***** Source data *****
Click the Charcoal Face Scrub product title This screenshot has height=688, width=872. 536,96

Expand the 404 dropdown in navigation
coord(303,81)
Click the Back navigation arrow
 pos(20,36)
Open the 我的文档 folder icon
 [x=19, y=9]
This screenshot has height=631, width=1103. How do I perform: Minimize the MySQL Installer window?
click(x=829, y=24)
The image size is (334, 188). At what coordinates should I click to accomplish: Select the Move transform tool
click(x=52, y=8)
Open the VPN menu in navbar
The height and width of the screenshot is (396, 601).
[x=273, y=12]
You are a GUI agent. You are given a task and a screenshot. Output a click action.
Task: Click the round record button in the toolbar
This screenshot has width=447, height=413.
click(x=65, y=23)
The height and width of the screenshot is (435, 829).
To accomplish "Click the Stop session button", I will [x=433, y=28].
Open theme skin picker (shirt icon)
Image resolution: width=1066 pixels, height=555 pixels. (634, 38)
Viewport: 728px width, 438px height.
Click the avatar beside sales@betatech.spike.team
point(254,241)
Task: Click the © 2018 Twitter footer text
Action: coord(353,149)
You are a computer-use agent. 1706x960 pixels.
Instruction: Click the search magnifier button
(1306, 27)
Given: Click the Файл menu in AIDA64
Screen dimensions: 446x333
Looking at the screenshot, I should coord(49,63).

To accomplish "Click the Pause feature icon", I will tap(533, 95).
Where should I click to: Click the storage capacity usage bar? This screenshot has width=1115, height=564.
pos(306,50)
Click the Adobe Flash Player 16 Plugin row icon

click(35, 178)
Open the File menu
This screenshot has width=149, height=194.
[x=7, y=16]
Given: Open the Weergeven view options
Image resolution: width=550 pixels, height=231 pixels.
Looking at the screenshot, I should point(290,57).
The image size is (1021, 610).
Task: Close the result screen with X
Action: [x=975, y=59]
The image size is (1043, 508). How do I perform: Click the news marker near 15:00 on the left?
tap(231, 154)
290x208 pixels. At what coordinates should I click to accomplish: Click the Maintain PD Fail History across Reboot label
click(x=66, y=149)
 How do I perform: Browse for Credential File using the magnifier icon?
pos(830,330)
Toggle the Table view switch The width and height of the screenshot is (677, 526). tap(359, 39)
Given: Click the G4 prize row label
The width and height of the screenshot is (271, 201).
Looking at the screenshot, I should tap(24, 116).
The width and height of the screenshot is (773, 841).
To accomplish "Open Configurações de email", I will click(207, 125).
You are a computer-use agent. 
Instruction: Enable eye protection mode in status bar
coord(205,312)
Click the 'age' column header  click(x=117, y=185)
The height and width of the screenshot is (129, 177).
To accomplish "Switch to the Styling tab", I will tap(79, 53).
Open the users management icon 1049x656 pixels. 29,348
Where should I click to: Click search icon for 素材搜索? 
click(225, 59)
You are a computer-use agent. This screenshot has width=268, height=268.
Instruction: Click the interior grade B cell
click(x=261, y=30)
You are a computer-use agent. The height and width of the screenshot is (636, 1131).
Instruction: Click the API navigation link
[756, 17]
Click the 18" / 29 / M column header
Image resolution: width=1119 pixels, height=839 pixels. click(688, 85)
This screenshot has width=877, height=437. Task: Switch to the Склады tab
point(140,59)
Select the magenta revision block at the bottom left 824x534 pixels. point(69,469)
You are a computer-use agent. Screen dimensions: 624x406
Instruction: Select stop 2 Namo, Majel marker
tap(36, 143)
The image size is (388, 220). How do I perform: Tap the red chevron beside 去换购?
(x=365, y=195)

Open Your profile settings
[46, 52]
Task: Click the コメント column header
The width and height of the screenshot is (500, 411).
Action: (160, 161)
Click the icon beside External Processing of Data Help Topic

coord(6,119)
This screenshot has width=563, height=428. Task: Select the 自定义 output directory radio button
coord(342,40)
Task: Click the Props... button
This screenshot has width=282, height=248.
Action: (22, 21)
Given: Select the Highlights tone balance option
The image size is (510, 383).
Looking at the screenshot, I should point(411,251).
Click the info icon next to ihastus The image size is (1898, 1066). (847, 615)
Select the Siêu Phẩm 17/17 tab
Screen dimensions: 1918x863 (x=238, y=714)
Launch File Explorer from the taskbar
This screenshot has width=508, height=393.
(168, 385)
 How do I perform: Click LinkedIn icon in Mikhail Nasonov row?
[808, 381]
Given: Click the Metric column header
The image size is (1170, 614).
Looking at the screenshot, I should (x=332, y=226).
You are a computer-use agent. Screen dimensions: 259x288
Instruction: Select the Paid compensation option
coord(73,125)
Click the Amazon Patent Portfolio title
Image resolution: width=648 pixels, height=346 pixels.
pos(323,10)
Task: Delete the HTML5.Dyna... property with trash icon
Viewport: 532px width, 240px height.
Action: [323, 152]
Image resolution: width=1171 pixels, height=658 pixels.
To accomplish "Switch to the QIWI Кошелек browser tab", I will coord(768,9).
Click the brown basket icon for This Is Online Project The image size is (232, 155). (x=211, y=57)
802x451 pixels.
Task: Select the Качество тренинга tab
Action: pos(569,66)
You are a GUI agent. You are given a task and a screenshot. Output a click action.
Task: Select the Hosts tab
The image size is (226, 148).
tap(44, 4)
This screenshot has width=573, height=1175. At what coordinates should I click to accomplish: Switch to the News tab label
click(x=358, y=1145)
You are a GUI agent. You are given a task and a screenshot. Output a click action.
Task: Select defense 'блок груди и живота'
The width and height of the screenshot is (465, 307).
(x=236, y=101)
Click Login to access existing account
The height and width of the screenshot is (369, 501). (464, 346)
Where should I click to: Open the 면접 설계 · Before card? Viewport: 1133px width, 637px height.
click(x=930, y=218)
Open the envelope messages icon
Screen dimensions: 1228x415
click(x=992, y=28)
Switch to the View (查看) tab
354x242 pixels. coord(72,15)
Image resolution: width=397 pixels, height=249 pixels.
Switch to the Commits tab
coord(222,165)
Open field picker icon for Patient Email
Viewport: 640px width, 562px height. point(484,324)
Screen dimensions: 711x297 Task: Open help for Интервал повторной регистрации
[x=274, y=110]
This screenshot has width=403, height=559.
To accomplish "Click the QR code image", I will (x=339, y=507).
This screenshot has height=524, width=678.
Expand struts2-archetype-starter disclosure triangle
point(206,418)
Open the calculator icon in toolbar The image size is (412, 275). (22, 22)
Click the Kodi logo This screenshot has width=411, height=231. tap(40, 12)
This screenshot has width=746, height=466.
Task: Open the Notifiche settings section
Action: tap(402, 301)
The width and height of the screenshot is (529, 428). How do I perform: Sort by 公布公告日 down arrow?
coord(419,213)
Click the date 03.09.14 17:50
*****
| What you will do |
Transcribe the records above from the line holding "Where should I click to: Click the" down to the line holding "Given: Click the G4 prize row label", inclusive, without adding anything.

| Output for this exercise |
Where should I click to: Click the storage capacity usage bar? This screenshot has width=1115, height=564.
pos(306,50)
Click the Adobe Flash Player 16 Plugin row icon

click(35, 178)
Open the File menu
This screenshot has width=149, height=194.
[x=7, y=16]
Given: Open the Weergeven view options
Image resolution: width=550 pixels, height=231 pixels.
Looking at the screenshot, I should point(290,57).
The image size is (1021, 610).
Task: Close the result screen with X
Action: [x=975, y=59]
The image size is (1043, 508). How do I perform: Click the news marker near 15:00 on the left?
tap(231, 154)
290x208 pixels. At what coordinates should I click to accomplish: Click the Maintain PD Fail History across Reboot label
click(x=66, y=149)
 How do I perform: Browse for Credential File using the magnifier icon?
pos(830,330)
Toggle the Table view switch The width and height of the screenshot is (677, 526). tap(359, 39)
Given: Click the G4 prize row label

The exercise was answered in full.